Mail Call

Letters, we got letters

Don't you just hate it when columnists get lazy or run short on ideas and resort to answering their mail in print? You do? Well, turn the page, bub, 'cause this week, Buzz gots a letter.

Joan Covici of Dallas didn't appreciate our item last week where we purported to report a series of messages Mayor Laura Miller left on local zillionaire Tom Hicks' voice mail.

"Is this legal???" Covici wrote. "To listen in on and then publish private voice mail messages? I think you are playing down and dirty. I'd love to see you taken to court on this one."

Joan obviously didn't pick up that this was a spoof based on the movie Fatal Attraction, or note Buzz's admission that we're willing "to lie through our teeth." Our claim that Miller left Hicks a hot dish of hasenpfeffer didn't register either. Hasenpfeffer is rabbit stew, as in boiled rabbit. Don't get it? Rent the DVD.

So the answer, Joan, is no, listening in on private voice mail is probably illegal. Humor, such as it is, may or may not be legal in Texas; we're awaiting a court ruling on that one.

Still, Joan's letter points out a thorny issue for Buzz. Sometimes readers take us seriously. God knows why. Of course, we're not all jokes, and sometimes when we are, we aren't...if you get our meaning. This week, as a helpful guide, Buzz offers a straight-up, honest-to-goodness sample joke, followed by hints to help you, the reader, recognize when humor is being assayed:

A distraught man walks into a bar and orders a glass of milk. The bartender asks him if he doesn't want something stronger. The man says he's on the wagon because he drank so much the night before that he "blew chunks." Bartender says, "So what? Many people do that." Man replies, "You don't understand. Chunks is my dog."

Here are the clues:

1) Forty-seven percent of all jokes begin with a man in a bar, according to MIT researchers.

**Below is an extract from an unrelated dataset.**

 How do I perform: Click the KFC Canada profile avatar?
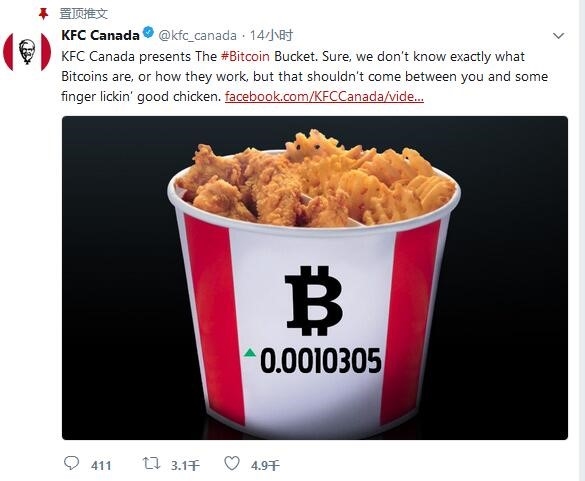[x=27, y=52]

2) Corollary to No. 1, humor often involves fake, absurdly precise statistics. For reference, see any publication from the current White House budget office.

3) Helpful, concerned bartenders seldom exist in real life. Most working bartenders display a level of stress you might expect from someone manning a runaway nuclear reactor.

4) Bestiality is, we hope, rare outside the Internet and certain agricultural districts but is widely considered funny among males 18 to 35, i.e., our target demographic.

Remember, Joan, funniness is liable to break out where you least expect it--when reading Buzz, for instance-- so stay alert.